- Required action -
Return the lines below exactly, please, from the one containing "The height and" through the last one, both included, and leave out any pictures.
┌──
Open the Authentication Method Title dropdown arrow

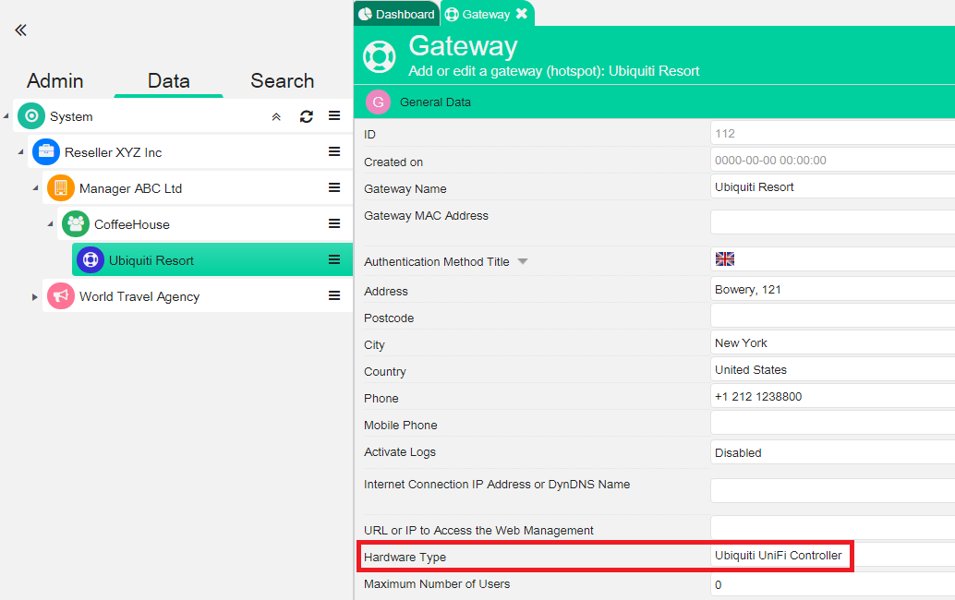click(523, 262)
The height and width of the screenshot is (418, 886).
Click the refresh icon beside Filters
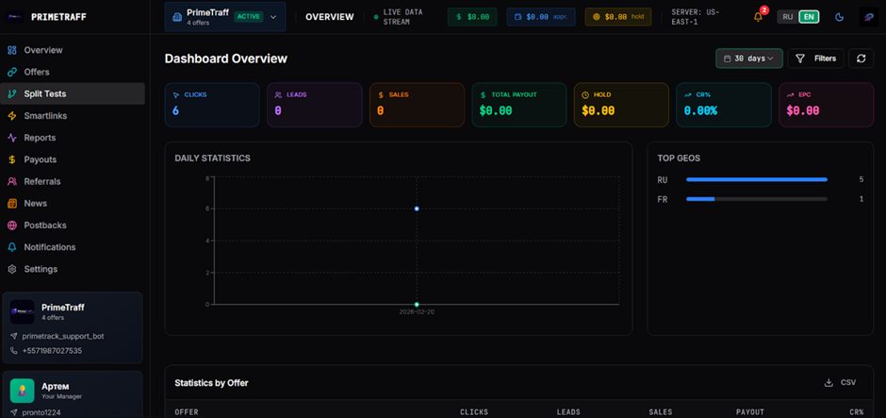[861, 59]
└──
- Task output -
The height and width of the screenshot is (418, 886).
Click the refresh icon beside Filters
[861, 59]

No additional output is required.